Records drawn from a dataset
+ + + +
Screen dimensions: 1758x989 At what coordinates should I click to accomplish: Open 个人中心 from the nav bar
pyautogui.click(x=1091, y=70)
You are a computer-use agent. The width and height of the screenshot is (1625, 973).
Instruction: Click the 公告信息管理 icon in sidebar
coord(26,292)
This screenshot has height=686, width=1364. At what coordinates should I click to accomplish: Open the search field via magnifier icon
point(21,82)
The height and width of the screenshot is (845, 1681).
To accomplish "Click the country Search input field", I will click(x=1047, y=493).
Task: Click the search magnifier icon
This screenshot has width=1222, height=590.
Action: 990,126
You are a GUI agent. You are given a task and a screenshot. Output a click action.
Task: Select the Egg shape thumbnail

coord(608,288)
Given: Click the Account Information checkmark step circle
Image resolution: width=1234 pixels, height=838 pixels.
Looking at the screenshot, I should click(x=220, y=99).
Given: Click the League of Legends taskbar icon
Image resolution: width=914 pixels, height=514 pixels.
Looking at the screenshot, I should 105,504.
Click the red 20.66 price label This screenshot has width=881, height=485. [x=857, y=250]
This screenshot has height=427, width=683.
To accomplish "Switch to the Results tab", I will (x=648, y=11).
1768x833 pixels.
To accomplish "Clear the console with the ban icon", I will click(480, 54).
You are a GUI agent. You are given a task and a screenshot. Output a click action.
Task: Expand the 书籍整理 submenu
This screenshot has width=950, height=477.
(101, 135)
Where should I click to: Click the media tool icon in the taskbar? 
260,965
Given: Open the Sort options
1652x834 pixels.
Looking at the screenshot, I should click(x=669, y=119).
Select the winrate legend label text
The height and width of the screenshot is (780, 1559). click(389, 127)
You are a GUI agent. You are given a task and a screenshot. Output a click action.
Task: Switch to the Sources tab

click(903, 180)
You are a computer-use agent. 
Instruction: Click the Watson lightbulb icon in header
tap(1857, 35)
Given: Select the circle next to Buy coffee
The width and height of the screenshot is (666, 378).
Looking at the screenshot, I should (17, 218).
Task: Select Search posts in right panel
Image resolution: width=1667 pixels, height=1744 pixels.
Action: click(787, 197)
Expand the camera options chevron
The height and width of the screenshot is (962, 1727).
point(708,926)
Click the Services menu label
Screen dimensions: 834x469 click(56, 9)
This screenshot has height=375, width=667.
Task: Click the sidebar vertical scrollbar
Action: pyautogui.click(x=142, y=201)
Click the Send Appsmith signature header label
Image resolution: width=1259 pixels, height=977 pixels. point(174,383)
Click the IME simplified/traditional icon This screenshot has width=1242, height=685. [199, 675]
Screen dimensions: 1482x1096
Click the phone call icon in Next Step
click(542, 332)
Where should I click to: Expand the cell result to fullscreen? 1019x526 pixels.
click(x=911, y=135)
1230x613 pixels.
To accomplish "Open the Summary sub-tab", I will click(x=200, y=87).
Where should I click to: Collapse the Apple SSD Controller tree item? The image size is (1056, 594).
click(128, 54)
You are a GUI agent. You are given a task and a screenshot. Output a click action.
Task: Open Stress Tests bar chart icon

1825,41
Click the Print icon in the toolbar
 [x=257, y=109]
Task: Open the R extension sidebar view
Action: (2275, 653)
+ + + +
### Your objective
Word for word, copy out all the data given above.

### Output
Screen dimensions: 1758x989 At what coordinates should I click to accomplish: Open 个人中心 from the nav bar
pyautogui.click(x=1091, y=70)
You are a computer-use agent. The width and height of the screenshot is (1625, 973).
Instruction: Click the 公告信息管理 icon in sidebar
coord(26,292)
This screenshot has height=686, width=1364. At what coordinates should I click to accomplish: Open the search field via magnifier icon
point(21,82)
The height and width of the screenshot is (845, 1681).
To accomplish "Click the country Search input field", I will click(x=1047, y=493).
Task: Click the search magnifier icon
This screenshot has width=1222, height=590.
Action: 990,126
You are a GUI agent. You are given a task and a screenshot. Output a click action.
Task: Select the Egg shape thumbnail

coord(608,288)
Given: Click the Account Information checkmark step circle
Image resolution: width=1234 pixels, height=838 pixels.
Looking at the screenshot, I should click(x=220, y=99).
Given: Click the League of Legends taskbar icon
Image resolution: width=914 pixels, height=514 pixels.
Looking at the screenshot, I should 105,504.
Click the red 20.66 price label This screenshot has width=881, height=485. [x=857, y=250]
This screenshot has height=427, width=683.
To accomplish "Switch to the Results tab", I will (x=648, y=11).
1768x833 pixels.
To accomplish "Clear the console with the ban icon", I will click(480, 54).
You are a GUI agent. You are given a task and a screenshot. Output a click action.
Task: Expand the 书籍整理 submenu
This screenshot has width=950, height=477.
(101, 135)
Where should I click to: Click the media tool icon in the taskbar? 
260,965
Given: Open the Sort options
1652x834 pixels.
Looking at the screenshot, I should click(x=669, y=119).
Select the winrate legend label text
The height and width of the screenshot is (780, 1559). click(389, 127)
You are a GUI agent. You are given a task and a screenshot. Output a click action.
Task: Switch to the Sources tab

click(903, 180)
You are a computer-use agent. 
Instruction: Click the Watson lightbulb icon in header
tap(1857, 35)
Given: Select the circle next to Buy coffee
The width and height of the screenshot is (666, 378).
Looking at the screenshot, I should (17, 218).
Task: Select Search posts in right panel
Image resolution: width=1667 pixels, height=1744 pixels.
Action: click(787, 197)
Expand the camera options chevron
The height and width of the screenshot is (962, 1727).
point(708,926)
Click the Services menu label
Screen dimensions: 834x469 click(56, 9)
This screenshot has height=375, width=667.
Task: Click the sidebar vertical scrollbar
Action: pyautogui.click(x=142, y=201)
Click the Send Appsmith signature header label
Image resolution: width=1259 pixels, height=977 pixels. point(174,383)
Click the IME simplified/traditional icon This screenshot has width=1242, height=685. [199, 675]
Screen dimensions: 1482x1096
Click the phone call icon in Next Step
click(542, 332)
Where should I click to: Expand the cell result to fullscreen? 1019x526 pixels.
click(x=911, y=135)
1230x613 pixels.
To accomplish "Open the Summary sub-tab", I will click(x=200, y=87).
Where should I click to: Collapse the Apple SSD Controller tree item? The image size is (1056, 594).
click(128, 54)
You are a GUI agent. You are given a task and a screenshot. Output a click action.
Task: Open Stress Tests bar chart icon

1825,41
Click the Print icon in the toolbar
 [x=257, y=109]
Task: Open the R extension sidebar view
Action: (2275, 653)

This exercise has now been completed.